Dans le très beau Manhattan, de Woody Allen, c'est carrément la voix du réalisateur qu'on entend au début du film. Comme un écrivain qui serait en train d'écrire sur une page blanche, la voix off, hésitante, se reprend pour trouver le mot juste afin de décrire New York.

Dans le film de Sofia Coppola, Virgin Suicides, la voix off se partage entre le point de vue de plusieurs personnages, un groupe de collégiens tous plus ou moins amoureux ou fascinés par les sœurs Libsons. La voix emploie d'ailleurs le pronom "nous".

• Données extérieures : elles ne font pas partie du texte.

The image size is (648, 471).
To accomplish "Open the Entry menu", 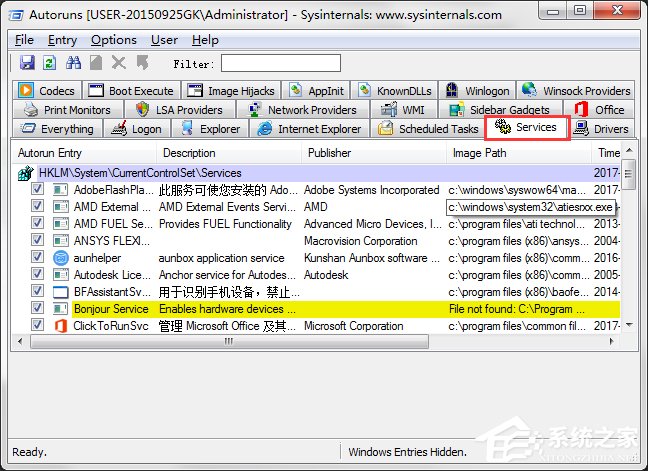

dans le film Adaptation, de Spike Jonze : "Je suis pathétique, je suis un raté", se dit le personnage incarné par Nicolas Cages à travers une voix-off "parasite" qui parvient au spectateur. Durant tout le film, ce dernier ne quitte pas les pensées du héros, parfois aux prises avec la plus étouffante crise intérieure.

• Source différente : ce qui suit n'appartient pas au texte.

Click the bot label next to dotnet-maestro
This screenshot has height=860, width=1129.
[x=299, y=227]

Mais alors quand est-ce que ça marche, une voix off ? "La voix off, il faut que ce soit justifié, surtout pas pompeux ou prétentieux", assure le spécialiste du cinéma Bruno Cras qui mesure toute la difficulté d'un "procédé très délicat à manier." Dans un film d'action par exemple, pas de voix off qui tienne selon lui. A moins de vouloir faire de son film, une œuvre décalée. "Le procédé est accepté dans un conte ou quand il s'agit d'une œuvre poétique", résume le spécialiste qui tranche : "Il faut que le film ne puisse tout simplement pas exister sans voix off. Elle ne doit jamais venir se surajouter."

Quelles sont les qualités du comédien voix off ? Michel Rousseau est l'une de ces voix off. Le comédien travaille sur des projets divers, qui vont du documentaire, à la publicité, en passant par le jeu vidéo. Lorsqu'on est "comédien voix off", on travaille sa voix "tous les jours", assure-t-il. Une manière de "l'entretenir". Le comédien voix off doit aussi "constamment lire, écouter et savoir imiter, car il y a des mélodies propres aux documentaires ou aux jeux-vidéo." Son travail lui demande de "savoir s'adapter très vite." Un exemple ? "Sur un même jeu vidéo, je suis parfois obligé de jouer deux personnages", précise Michel Rousseau.

Quelles sont les qualités d'une voix off ? On dit bien "comédien voix off", rappelle Michel Rousseau qui insiste sur l'importance de savoir jouer la comédie pour s'adapter à chaque projet. "Mais le ton naturel, c'est vraiment ce qu'on doit ressentir à l'écoute", insiste-t-il. Sa voix est grave et profonde. "Evidemment, c'est mieux au départ d'avoir un timbre particulier, un 'grain'. Il faut de la personnalité."